Lembranças de um passado distante – José Luís Carvalho dos Santos

O meu amigo, meu professor e compadre, Gamaliel Noronha, honorável filho da eterna noiva do sol, a querida Fortaleza, capital do Ceará, me presenteou com a letra e melodia de uma composição sua, gerada precisamente a 22 de setembro de 1972, na terra da cajuína, a inestimável Teresina, capital do Piauí.

Dois anos antes da data referida acima, Gamaliel chegou a Teresina para lecionar matemática e coordenar um curso patrocinado pela extinta SUDENE e o danado do homem ainda encontrava tempo para fazer rádio e televisão.

Quando o conheci, como seu aluno no Curso, foi amor à primeira vista. O único professor que eu já tinha visto com tamanha capacidade didática fora meu próprio pai, o professor e coronel PM, Luiz Santos, aquele que, quando aniversariava, era feriado no colégio onde lecionava.

Acho que não preciso falar aqui da amizade que uniu os dois quando os apresentei.

Pois quando digo que Gamaliel me presenteou é porque ele, confiando nos meus parcos dotes de músico, deu-me a mim a tarefa de gravar a canção, embora tendo total capacidade para ele próprio fazer isso.

Trata-se de uma marcha-rancho bem ao estilo de Chico Buarque (A Banda) ou Carlos Imperial (A Praça).

A letra homenageia o simpático bairro do Quilômetro Oito, em Fortaleza, onde Gamaliel, quando jovem, distribuía galanteios às mocinhas, também no Pan Americano, outro bairro, onde acabou fisgando a jovem mais bonita das redondezas.

Gamaliel, residindo em Teresina, sentia saudades de sua Fortaleza, mas não da atual na época e sim daquela onde vicejou e bordou em românticas serenatas.
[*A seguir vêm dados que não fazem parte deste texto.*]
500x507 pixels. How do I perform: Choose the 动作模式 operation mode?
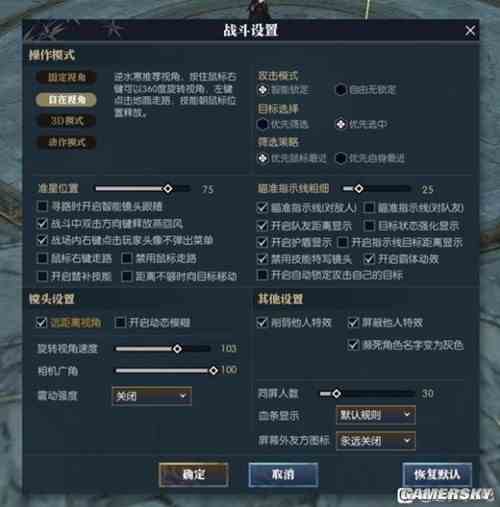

Eu voltei para rever / o bairro que me viu crescer / testemunha do meu mundo / do meu mundo do passado / eu voltei para viver.

Rever, crescer e viver, eis o trocadilho a formar a trama poética, àquela época já meio djavaniana, para falar desse sentimento humano tão belo quanto necessário – saudade – primeira características daqueles que amam verdadeiramente.

Às tardes de domingo / na calçada da estação /a menininha vai e vem / acenando com a mão / para alguém que está no trem.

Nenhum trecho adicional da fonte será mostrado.